Esa visita, tan bullanguera como otrora, sirvió para profundizar los lazos de amistad entre uruguayos y cordobeses. Fue el momento elegido para que se propusiese la idea de celebrar, tanto en Córdoba como en Montevideo y el resto de las provincias que integraron la Liga de los Pueblos Libres o Unión de los Pueblos Libres, la sanción de las Instrucciones de Artigas a los diputados orientales a la Asamblea del. Año XIII.

Las instrucciones, con su férrea impronta federal, fueron bandera y destino de las provincias de Córdoba, Santa Fe, Corrientes, Entre Ríos, la Banda Oriental y los pueblos de las misiones jesuíticas, bajo la égida de don José Gervasio de Artigas, protector de los Pueblos Libres.
Los diputados uruguayos fueron rechazados por los asambleístas a instancias de Carlos María de Alvear, Manuel de Sarratea y Bernardino Rivadavia y de la representación de Buenos Aires, todos convencidos de que serían un obstáculo para entregar las Provincias Unidas del Río de la Plata a la regencia de la princesa Carlota Joaquina –hermana del Rey de España prisionero de Napoleón- o la creación de un protectorado británico en manos de Lord Strangford, el embajador británico ante la corte portuguesa en Río de Janeiro.
Pero retomemos la idea central de nuestro encuentro. La delegación “oriental”, luego de los plácemes y los brindis, prometieron a Don Santiago un presente que sería un motivo de orgullo para Córdoba.

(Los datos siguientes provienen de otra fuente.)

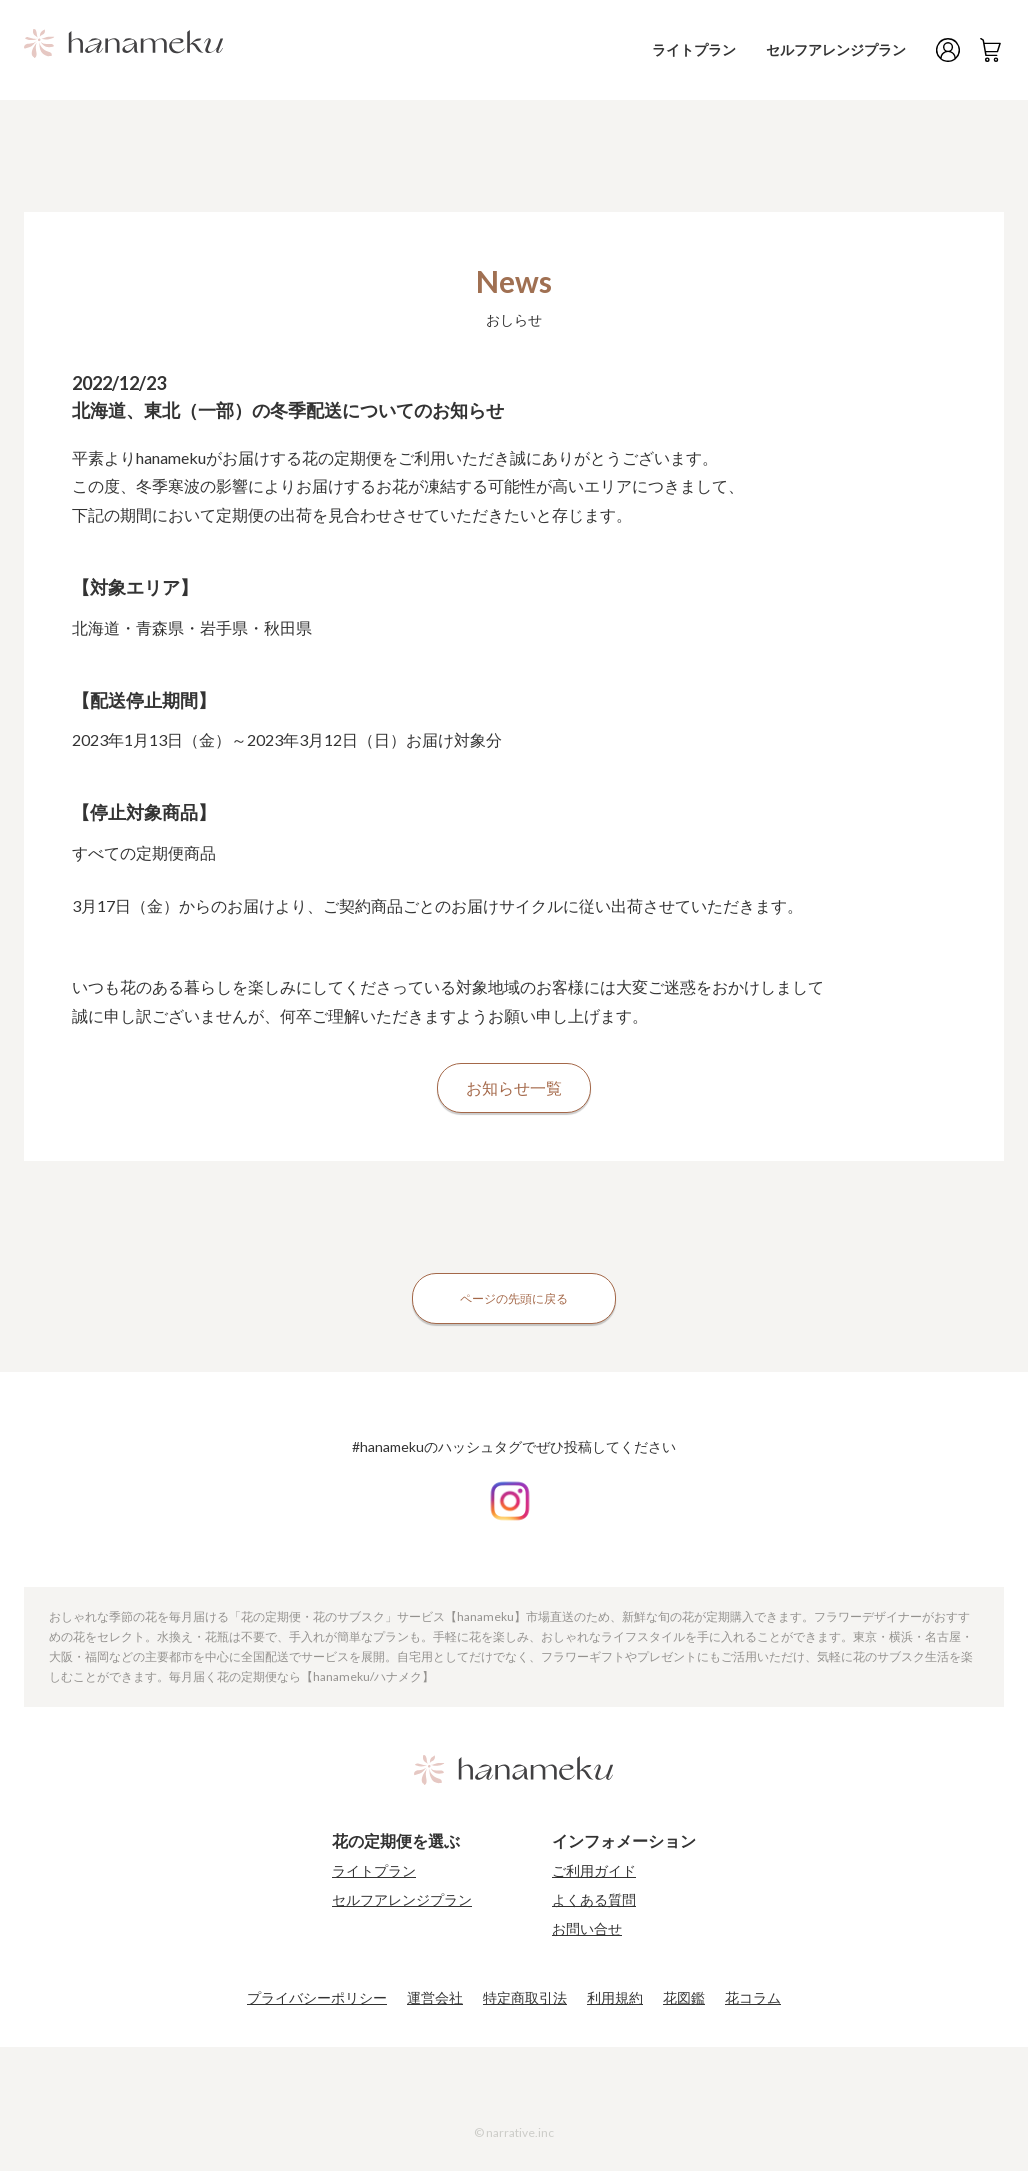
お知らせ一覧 (514, 1087)
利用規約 (615, 1998)
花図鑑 (684, 1998)
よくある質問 (594, 1900)
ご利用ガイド (594, 1871)
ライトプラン (707, 50)
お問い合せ (587, 1929)
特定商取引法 (525, 1998)
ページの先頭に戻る (514, 1298)
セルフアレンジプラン (841, 50)
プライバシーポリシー (317, 1998)
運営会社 (435, 1998)
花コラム (753, 1998)
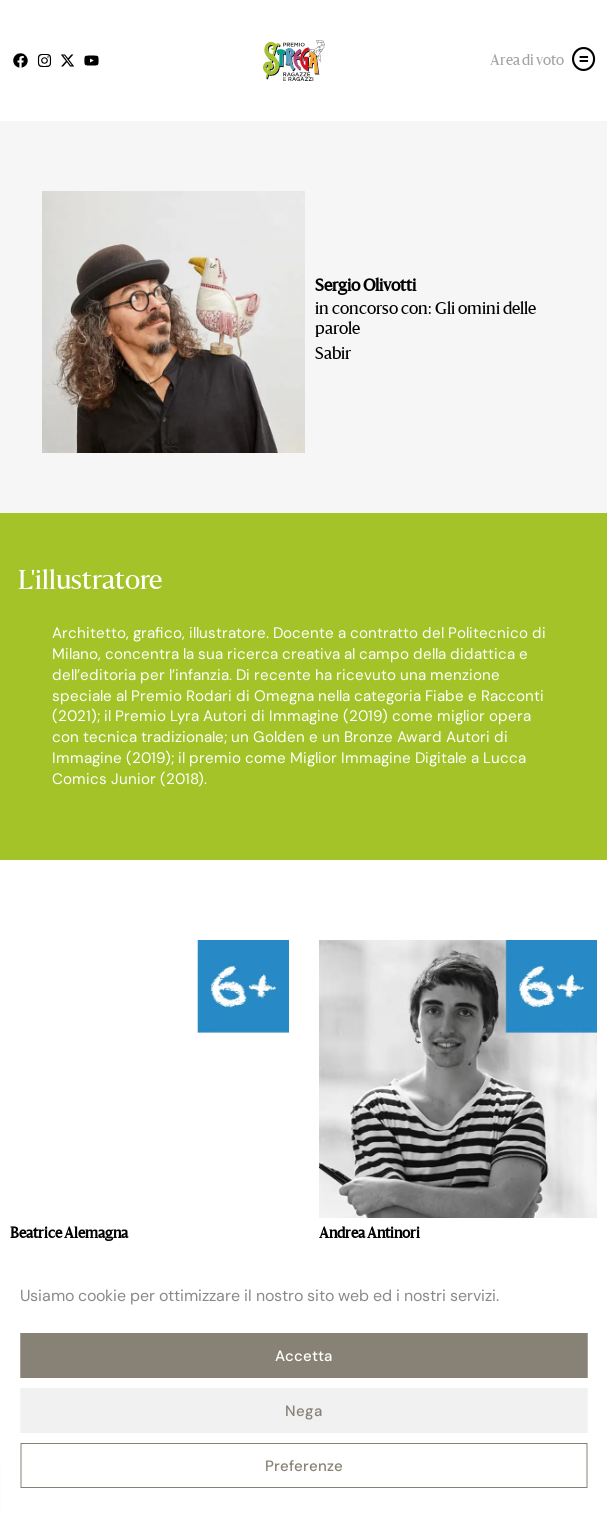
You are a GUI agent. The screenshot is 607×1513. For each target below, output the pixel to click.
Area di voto (527, 61)
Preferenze (304, 1466)
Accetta (303, 1356)
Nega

Cuestión que los historiadores del radicalismo soslayan como su obra de gobierno, influenciados por la brutal expulsión que sufrió de las filas de su partido por sostener su apoyo irrestricto a la revolución cubana.
Los días pasaron. En un taller de forja montevideano se trabajaba a destajo. Corrían los primeros días de enero de 1943 cuando llegó la buena nueva. En el tren de la noche llegaba, al fin, la estatua de don José Gervasio, salida del talento de ese enorme escultor que fue José Luis Zorrilla de San Martín. Cerca de un millar de personas se dieron cita en la estación de trenes y marcharon dando vivas al general Artigas y a Uruguay a lo largo de la calle San Jerónimo-27 de abril, hasta la sede gubernamental.

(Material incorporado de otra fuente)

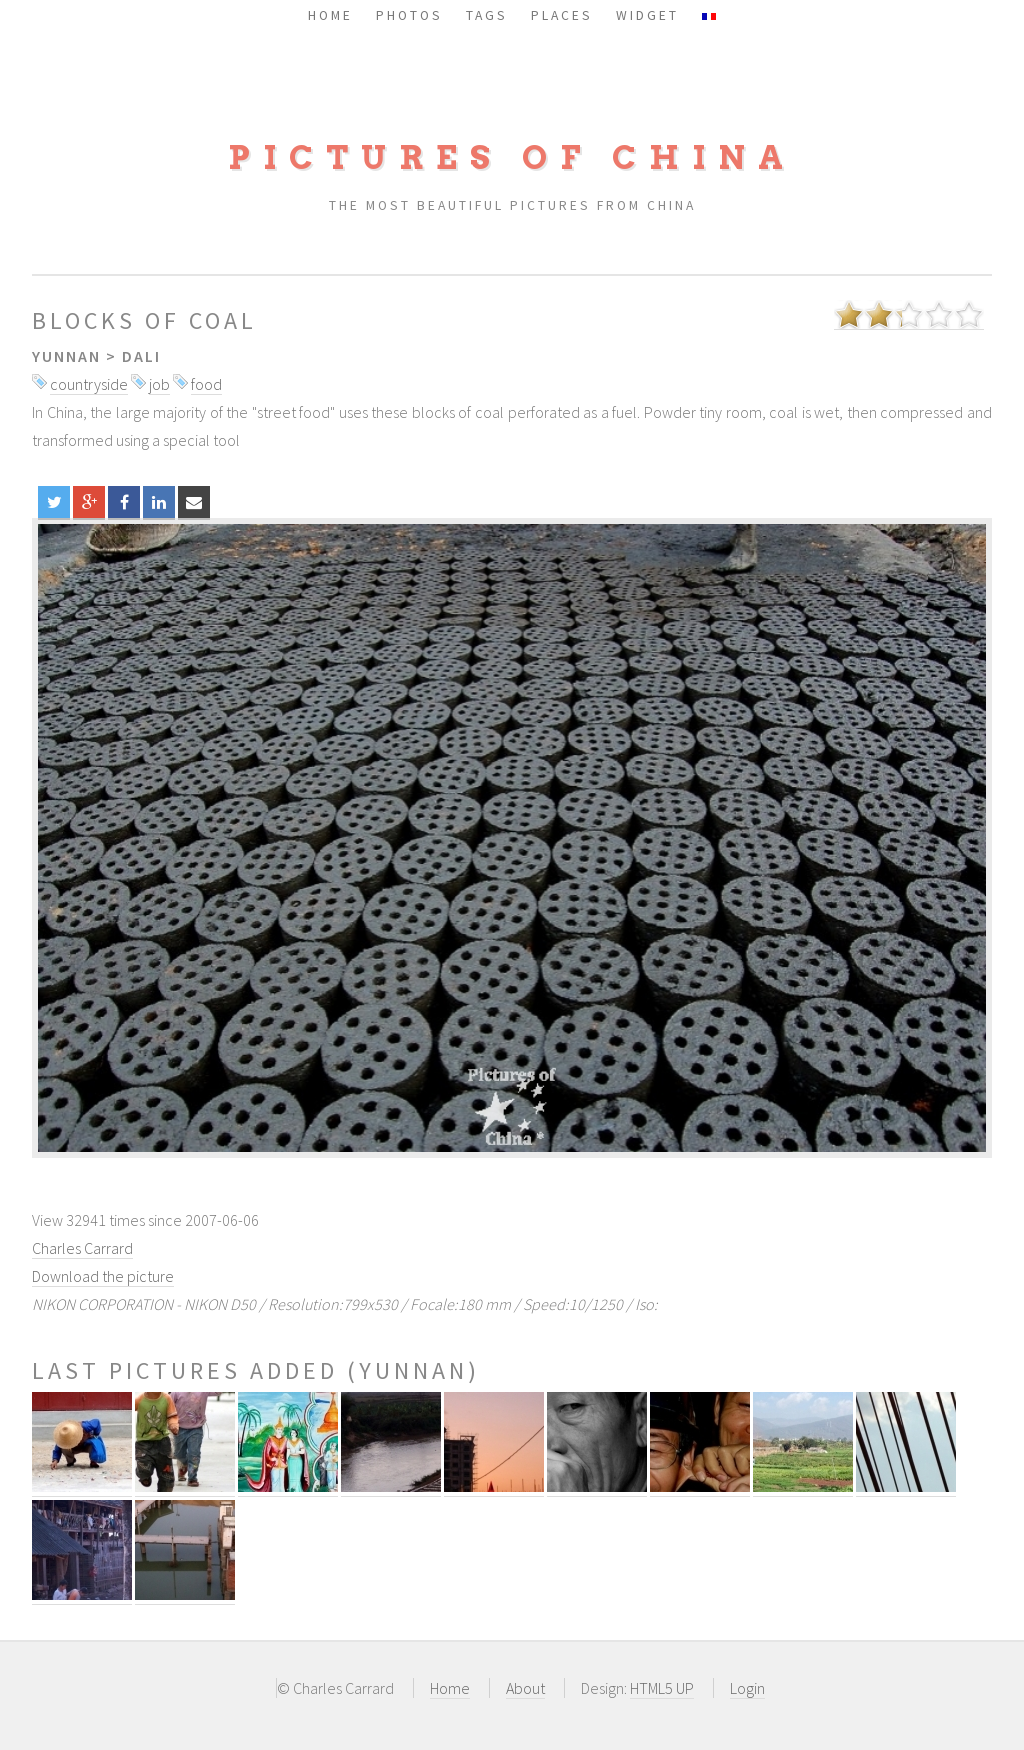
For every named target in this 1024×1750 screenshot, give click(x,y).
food (206, 384)
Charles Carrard (82, 1248)
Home (450, 1688)
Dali (141, 356)
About (525, 1688)
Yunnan (66, 356)
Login (747, 1688)
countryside (89, 384)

Se esperaba, de esa manera, rendir tan postergado homenaje al general uruguayo que había frenado mil veces la pretensión portuguesa de apropiarse de la Banda Oriental, territorio constitutivo de las Provincias Unidas del Río de la Plata y detuvo, alzado contra las autoridades de Buenos Aires, sus pretensiones hegemónicas y “los vicios” de sus habitantes, mostrando un desprecio absoluto por el prójimo. Solían cruzar “el charco” para cazar y degollar negros cuyas cabezas eran expuestas, en bandejas de plata, como auténticos trofeos ante la expansiva satisfacción de Manuel de Sarratea, invitado obligado a esas orgías de sangre y perversión denunciadas por cronistas de la talla de fray Francisco de Paula Castañeda.
El general Artigas tuvo que librar cruentas batallas burocráticas antes de ocupar su puesto de vigía en ese puesto maravilloso que le guardaba el parque Sarmiento. Batallas que no serían las últimas. Esta vez contra la burguesía portuaria, mercantil y contrabandista que alguna vez le puso precio a su cabeza, según el decreto firmado el 11 de febrero de 1814 por el Director Supremo de las provincias Unidas del Río de la Plata Gervasio Antonio de Posadas.
Esta vez, la aduana inventó mil y una objeciones –absurdas en su mayoría- para evitar el ingreso de la efigie y congraciarse con el presidente Ramón S. Castillo, notorio admirador de Adolf Hitler y militante destacado del partido nazi en el exterior, que conducía el ministro de Agricultura del Tercer Reich, el argentino Richard Walter Darré. Artigas era una amenaza para el nazismo criollo.
Acaecido el golpe de Estado del 4 de junio de 1943 y entregada la conducción política de la educación al nacionalismo católico, visitaron la provincia, entre otros, Gustavo Martínez Zuviría, ministro de Instrucción Pública y Educación; Jordán Bruno Genta, el cura Gustavo Franceschi y una enorme comitiva. Muchachos que, más allá de su pía misión, encararon –con escándalo- hacia los lupanares, donde tuvieron asistencia perfecta.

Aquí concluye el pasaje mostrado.